Stored items
[Start of Attachment]

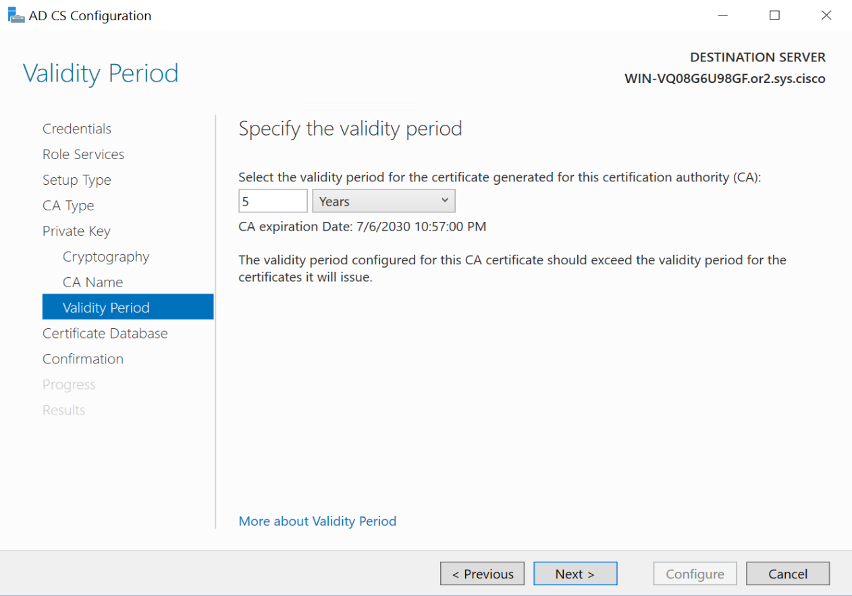The height and width of the screenshot is (596, 852).
Task: Jump to the Certificate Database step
Action: 105,334
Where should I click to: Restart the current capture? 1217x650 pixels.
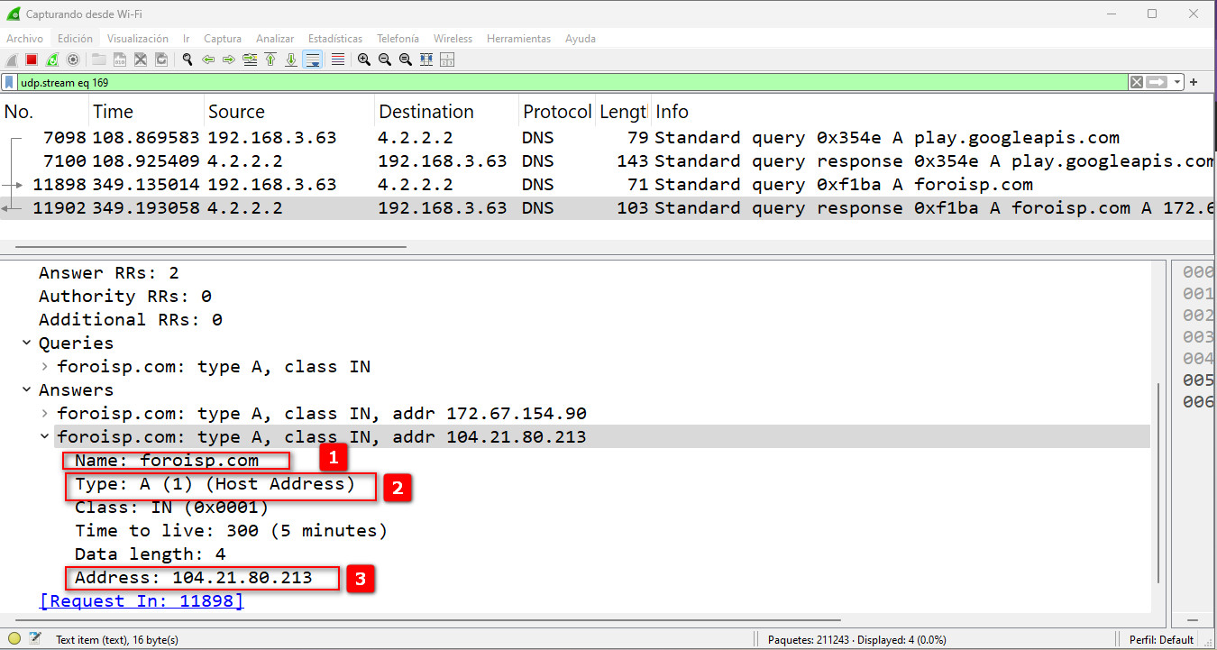click(52, 60)
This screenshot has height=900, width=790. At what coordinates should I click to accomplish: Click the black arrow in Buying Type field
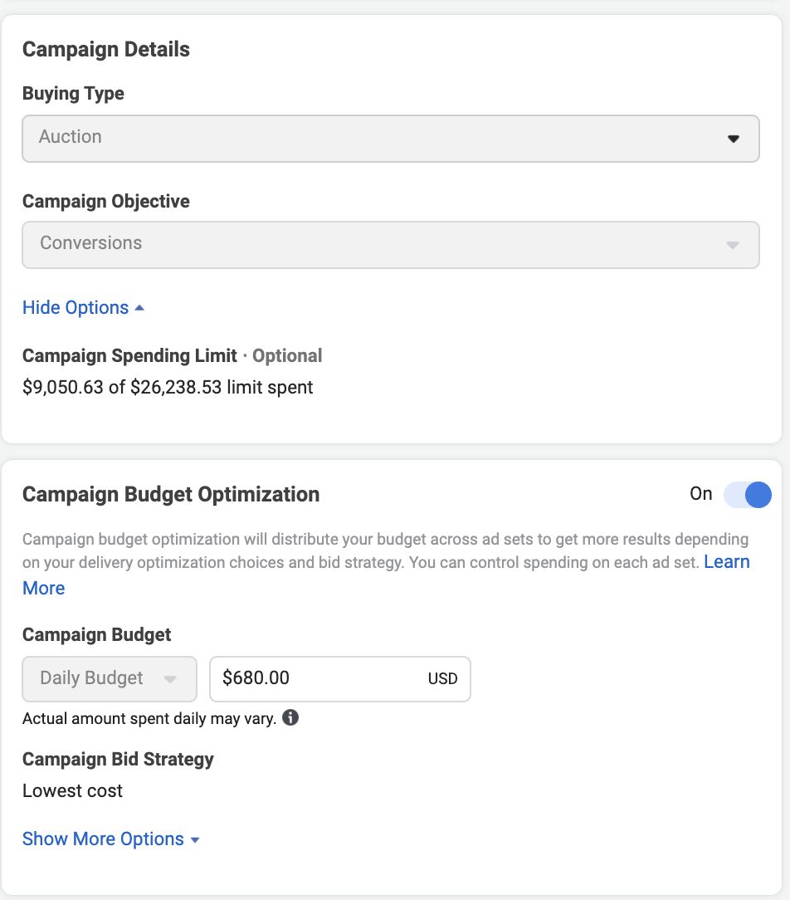[x=733, y=139]
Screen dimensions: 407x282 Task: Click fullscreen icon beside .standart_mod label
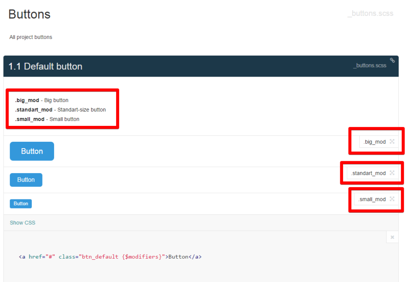[x=392, y=173]
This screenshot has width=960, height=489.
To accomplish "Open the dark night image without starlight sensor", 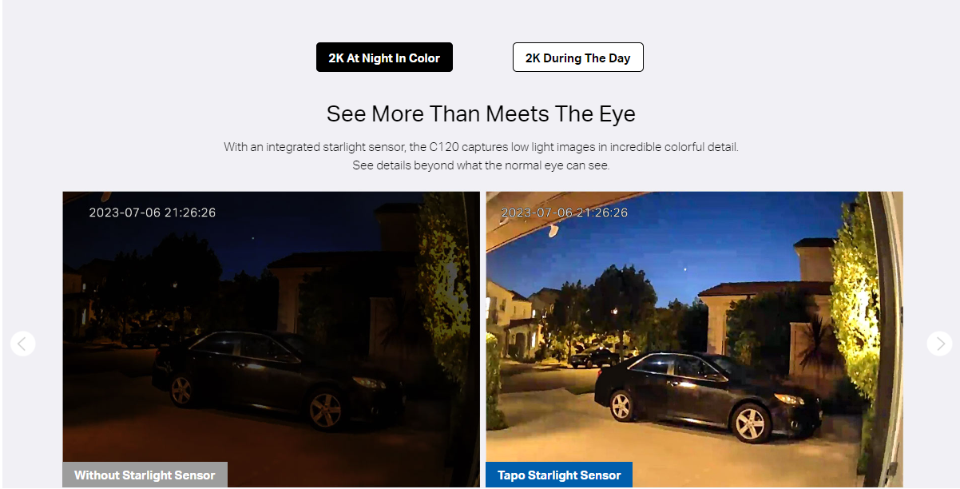I will point(272,340).
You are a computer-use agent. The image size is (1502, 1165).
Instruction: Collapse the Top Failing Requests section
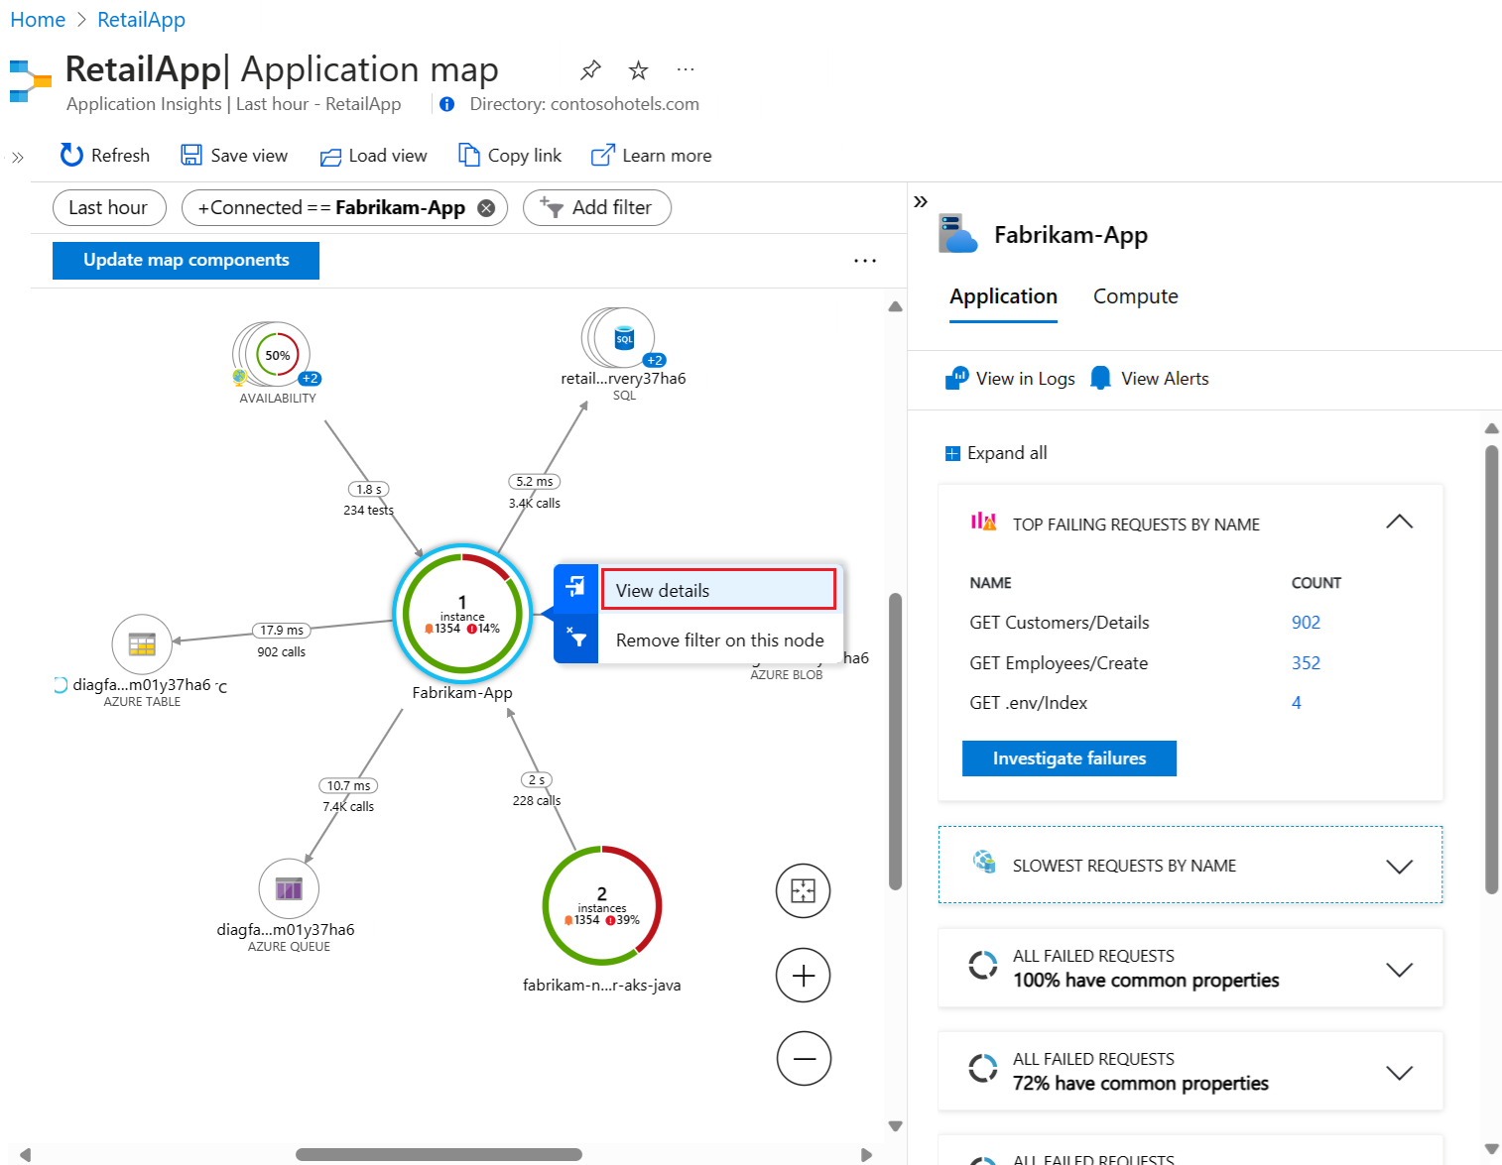pyautogui.click(x=1399, y=523)
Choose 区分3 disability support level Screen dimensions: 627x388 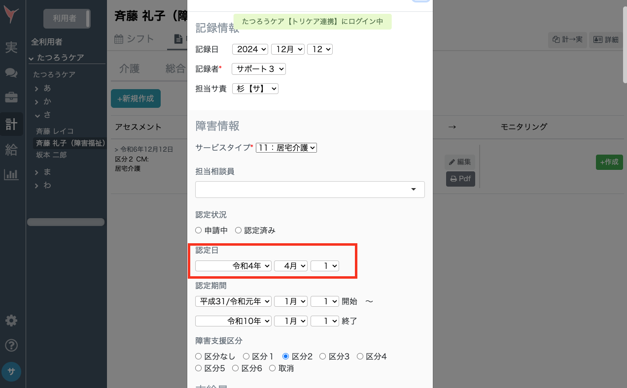[x=323, y=356]
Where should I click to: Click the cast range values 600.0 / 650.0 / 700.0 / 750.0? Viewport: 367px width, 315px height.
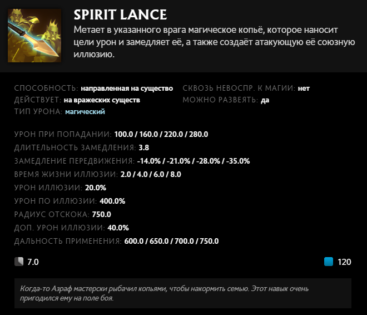point(171,241)
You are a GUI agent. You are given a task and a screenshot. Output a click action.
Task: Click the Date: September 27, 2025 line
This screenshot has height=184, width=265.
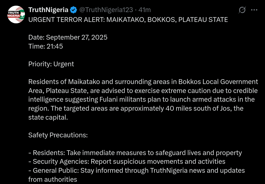point(68,38)
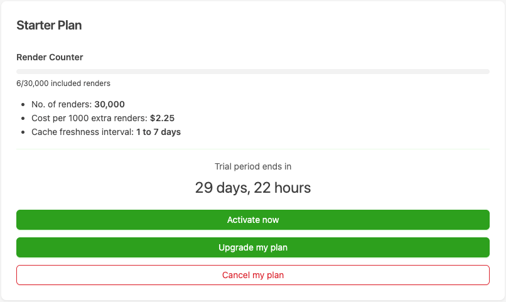Click the Render Counter progress bar

(253, 72)
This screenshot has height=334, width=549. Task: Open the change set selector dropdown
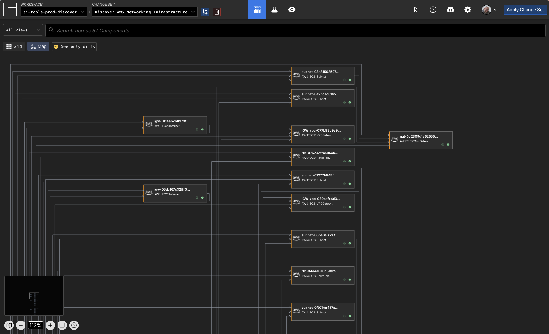(145, 12)
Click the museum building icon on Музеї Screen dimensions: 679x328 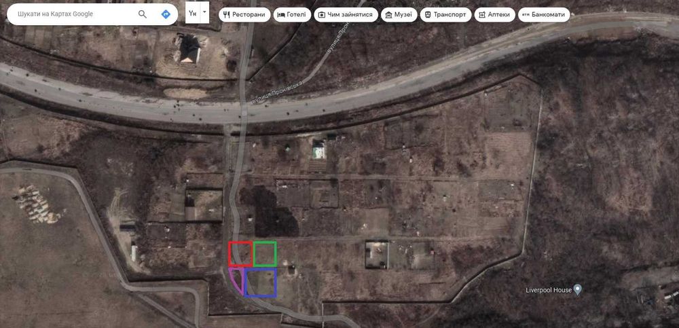pyautogui.click(x=388, y=15)
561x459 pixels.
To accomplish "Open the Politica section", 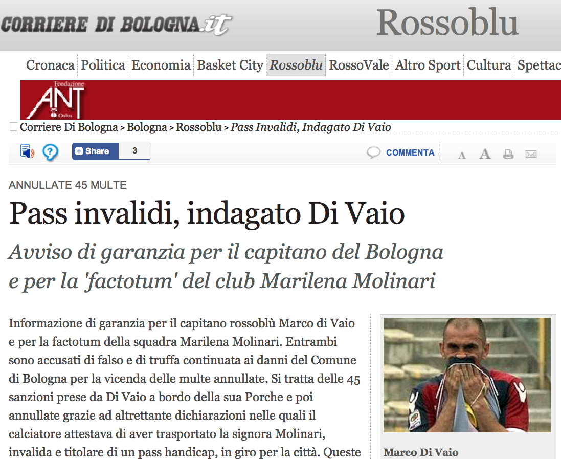I will click(x=103, y=65).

[End of Attachment]

Tell how many lines of the data above include the string "agent", with no other text in the answer.

**Solution to the exercise**
2